Quali secondo te i progetti o i progettisti che hanno fatto la differenza in questo settore?
Tra gli “incontri” che considero più fortunati posso ricordare quello tra Jan Schrager e Philippe Starck: hanno introdotto il concetto di boutique hotel, puntando su un’ospitalità dedicata al lifestyle attraverso la creazione di spazi di grande energia e ironia, ambienti per incontrare, divertirsi e condividere. Da quell’incontro ebbe inizio un nuovo tipo di albergo, ancora attuale.
Le tendenze dell’architettura per l’ospitalità
E quali identifichi come trend nel mondo hospitality del 2023?
L’hotel si sta aprendo ormai a più funzioni che coesistono. Uno dei trend confermati del 2023 è proprio la combinazione di viaggi business e piacere: c’è sempre maggior fluidità tra lavoro e tempo libero. Gli architetti dovranno per questo essere sempre più capaci di anticipare le tendenze. L’architetto storicamente è sempre stato un visionario, un innovatore, una figura tra scienza e arte, capace di cristallizzare periodi storici in edifici, città o anche solo oggetti.
A cosa guardi con interesse in Italia e all’estero?

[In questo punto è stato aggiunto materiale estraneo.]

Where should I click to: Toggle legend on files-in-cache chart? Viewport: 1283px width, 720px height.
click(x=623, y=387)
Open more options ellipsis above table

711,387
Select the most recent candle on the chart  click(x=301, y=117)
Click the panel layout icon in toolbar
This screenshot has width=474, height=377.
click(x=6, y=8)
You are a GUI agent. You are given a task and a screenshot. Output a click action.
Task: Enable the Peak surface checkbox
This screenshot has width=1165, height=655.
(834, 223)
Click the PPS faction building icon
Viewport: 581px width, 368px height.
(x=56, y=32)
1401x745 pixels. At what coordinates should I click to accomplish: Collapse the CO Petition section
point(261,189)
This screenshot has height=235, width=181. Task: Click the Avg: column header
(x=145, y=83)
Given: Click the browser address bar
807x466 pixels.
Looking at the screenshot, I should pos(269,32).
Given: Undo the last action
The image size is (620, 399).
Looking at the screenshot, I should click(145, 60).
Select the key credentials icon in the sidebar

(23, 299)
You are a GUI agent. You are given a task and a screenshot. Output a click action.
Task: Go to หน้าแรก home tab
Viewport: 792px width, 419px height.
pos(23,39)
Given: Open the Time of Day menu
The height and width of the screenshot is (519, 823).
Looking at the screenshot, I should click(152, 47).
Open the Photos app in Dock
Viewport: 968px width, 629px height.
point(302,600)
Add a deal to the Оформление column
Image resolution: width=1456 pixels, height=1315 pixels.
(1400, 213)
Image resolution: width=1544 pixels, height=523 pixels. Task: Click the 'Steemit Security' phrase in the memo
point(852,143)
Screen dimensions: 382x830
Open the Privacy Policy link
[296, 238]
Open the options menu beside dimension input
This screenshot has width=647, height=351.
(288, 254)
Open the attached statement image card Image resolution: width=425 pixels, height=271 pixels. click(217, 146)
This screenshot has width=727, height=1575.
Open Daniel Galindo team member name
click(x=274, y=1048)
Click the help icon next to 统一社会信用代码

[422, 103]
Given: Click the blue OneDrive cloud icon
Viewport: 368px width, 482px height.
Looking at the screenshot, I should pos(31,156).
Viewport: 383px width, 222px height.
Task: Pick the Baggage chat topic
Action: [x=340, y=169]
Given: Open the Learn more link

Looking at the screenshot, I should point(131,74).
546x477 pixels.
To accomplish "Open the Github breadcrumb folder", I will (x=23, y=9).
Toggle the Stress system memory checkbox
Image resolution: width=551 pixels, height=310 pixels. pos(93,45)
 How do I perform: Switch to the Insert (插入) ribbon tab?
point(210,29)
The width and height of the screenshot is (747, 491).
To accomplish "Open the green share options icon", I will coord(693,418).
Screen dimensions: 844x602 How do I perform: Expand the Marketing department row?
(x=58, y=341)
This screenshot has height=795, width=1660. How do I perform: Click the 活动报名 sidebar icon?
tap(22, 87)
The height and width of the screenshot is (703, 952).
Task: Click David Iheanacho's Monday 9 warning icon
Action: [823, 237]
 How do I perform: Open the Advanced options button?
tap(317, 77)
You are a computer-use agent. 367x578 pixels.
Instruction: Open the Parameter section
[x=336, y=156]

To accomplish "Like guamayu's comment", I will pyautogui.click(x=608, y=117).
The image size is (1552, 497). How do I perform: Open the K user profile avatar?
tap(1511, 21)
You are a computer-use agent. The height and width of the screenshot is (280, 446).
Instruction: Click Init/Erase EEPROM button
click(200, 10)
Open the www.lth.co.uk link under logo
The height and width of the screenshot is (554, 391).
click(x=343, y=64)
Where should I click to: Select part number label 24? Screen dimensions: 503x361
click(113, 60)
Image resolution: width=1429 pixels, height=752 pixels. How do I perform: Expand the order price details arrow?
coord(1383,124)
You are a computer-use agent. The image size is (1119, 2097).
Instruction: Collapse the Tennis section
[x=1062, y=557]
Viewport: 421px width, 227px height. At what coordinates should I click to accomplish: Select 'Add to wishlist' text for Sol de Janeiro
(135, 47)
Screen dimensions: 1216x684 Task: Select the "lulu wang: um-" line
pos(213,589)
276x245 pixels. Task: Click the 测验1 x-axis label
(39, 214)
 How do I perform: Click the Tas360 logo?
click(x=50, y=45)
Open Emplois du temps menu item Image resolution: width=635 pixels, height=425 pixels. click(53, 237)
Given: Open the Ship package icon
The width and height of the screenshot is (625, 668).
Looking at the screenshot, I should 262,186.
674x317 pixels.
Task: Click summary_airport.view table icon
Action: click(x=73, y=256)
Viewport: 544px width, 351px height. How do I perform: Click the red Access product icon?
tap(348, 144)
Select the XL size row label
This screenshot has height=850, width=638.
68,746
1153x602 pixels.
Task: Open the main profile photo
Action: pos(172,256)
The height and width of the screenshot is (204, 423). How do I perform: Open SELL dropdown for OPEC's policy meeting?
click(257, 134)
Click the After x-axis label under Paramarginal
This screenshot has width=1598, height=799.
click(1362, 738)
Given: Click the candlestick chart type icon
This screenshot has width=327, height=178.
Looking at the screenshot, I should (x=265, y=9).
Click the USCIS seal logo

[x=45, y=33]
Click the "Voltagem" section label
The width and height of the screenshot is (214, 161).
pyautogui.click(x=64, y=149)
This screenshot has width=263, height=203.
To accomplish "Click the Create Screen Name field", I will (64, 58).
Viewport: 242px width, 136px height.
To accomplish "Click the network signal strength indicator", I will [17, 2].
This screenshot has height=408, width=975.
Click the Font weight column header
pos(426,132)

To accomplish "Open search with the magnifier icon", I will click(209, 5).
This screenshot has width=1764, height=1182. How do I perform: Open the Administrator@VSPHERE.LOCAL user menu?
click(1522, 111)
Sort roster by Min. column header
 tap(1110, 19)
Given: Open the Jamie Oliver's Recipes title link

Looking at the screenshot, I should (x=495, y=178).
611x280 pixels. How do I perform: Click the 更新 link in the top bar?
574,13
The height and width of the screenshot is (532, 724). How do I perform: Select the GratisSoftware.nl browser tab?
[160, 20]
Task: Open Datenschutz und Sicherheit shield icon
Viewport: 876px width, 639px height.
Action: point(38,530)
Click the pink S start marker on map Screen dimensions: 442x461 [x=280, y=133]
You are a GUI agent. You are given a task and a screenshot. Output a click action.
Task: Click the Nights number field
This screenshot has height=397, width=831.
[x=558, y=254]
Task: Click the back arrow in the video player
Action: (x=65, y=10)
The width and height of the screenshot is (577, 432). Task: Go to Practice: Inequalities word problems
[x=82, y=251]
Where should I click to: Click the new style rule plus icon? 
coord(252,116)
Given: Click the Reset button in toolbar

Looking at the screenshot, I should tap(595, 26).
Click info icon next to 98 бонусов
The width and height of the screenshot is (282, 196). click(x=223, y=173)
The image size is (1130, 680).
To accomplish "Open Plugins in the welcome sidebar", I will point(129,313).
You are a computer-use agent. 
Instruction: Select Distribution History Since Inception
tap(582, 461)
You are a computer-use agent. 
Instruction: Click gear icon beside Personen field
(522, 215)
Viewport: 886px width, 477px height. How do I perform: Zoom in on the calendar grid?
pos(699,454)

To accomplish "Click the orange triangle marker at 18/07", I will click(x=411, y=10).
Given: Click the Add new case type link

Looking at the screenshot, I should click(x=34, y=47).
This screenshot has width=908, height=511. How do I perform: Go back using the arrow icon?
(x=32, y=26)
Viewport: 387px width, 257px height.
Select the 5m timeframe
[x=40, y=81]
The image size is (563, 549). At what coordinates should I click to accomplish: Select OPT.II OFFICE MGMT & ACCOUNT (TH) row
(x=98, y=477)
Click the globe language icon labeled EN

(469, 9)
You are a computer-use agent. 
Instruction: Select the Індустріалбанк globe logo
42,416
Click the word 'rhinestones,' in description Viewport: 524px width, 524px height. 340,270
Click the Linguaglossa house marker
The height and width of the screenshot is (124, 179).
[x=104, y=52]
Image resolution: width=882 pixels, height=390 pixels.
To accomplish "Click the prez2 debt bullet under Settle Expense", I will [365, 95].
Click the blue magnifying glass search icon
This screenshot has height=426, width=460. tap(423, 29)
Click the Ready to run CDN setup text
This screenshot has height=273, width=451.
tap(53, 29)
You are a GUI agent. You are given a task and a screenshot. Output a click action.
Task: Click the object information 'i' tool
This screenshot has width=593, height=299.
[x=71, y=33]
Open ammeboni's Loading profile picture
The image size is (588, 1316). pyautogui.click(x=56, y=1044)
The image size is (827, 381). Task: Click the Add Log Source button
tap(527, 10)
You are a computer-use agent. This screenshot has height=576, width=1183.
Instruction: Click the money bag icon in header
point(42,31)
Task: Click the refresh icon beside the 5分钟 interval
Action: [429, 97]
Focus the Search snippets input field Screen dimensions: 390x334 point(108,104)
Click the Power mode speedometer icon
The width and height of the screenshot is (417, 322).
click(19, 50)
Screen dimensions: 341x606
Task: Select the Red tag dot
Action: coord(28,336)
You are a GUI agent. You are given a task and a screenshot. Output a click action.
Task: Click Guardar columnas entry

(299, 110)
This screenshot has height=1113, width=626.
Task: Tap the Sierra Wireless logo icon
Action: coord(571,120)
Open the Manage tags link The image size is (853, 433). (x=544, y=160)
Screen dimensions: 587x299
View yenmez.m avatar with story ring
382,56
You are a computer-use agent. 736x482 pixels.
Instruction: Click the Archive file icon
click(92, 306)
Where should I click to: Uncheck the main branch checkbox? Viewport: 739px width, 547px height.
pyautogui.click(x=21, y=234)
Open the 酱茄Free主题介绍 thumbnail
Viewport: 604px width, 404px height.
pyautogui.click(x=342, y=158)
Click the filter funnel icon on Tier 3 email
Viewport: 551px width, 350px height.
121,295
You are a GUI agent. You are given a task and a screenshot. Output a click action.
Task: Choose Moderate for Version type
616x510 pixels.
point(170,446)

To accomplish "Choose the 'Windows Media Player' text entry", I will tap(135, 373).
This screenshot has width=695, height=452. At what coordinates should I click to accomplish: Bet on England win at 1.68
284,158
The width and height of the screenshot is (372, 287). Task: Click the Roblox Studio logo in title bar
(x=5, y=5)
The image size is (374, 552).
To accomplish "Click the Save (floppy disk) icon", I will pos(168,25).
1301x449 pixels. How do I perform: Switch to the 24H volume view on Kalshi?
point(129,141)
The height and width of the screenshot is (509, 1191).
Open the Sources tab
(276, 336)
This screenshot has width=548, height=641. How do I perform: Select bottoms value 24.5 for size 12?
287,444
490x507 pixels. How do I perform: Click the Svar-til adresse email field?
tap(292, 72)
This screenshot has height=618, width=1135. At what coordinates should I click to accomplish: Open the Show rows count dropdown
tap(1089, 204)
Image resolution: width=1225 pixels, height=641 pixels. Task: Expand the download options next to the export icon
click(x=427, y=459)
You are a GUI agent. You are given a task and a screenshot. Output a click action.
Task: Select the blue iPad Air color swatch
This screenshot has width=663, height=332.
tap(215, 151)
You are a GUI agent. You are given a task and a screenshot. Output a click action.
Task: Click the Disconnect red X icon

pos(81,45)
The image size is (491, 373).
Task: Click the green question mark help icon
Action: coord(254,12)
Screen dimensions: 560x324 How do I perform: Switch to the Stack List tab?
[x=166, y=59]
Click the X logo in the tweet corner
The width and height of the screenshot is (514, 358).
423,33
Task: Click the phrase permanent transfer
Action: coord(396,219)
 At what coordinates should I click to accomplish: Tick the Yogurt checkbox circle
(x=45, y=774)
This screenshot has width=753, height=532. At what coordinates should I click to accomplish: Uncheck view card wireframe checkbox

Oggi guardo con molto interesse le piattaforme dedicate all’accoglienza come Airbnb, che lavorano sul concetto di ospitalità diffusa e riguardano anche località trascurate dall’accoglienza tradizionale. Rifletto su come queste piattaforme in poco più di un decennio hanno cambiato il concetto stesso di ospitalità e rivitalizzato interi territori. Grandi gruppi che operano nel settore hospitality si stanno muovendo creando concetti simili.
Il tuo progetto (di hôtellerie) del cuore?
Il mio progetto del cuore è stato il primo affrontato. Qualcosa di inaspettato quando sei molto giovane: si tratta del Bulgari Hotel di Milano, al quale ho lavorato più di 20 anni fa, durante la mia permanenza presso ACPV Architects.
E il tuo sogno nel cassetto?
I sogni si tengono segreti, anche se il lavoro che faccio è già la realizzazione di un sogno lontano.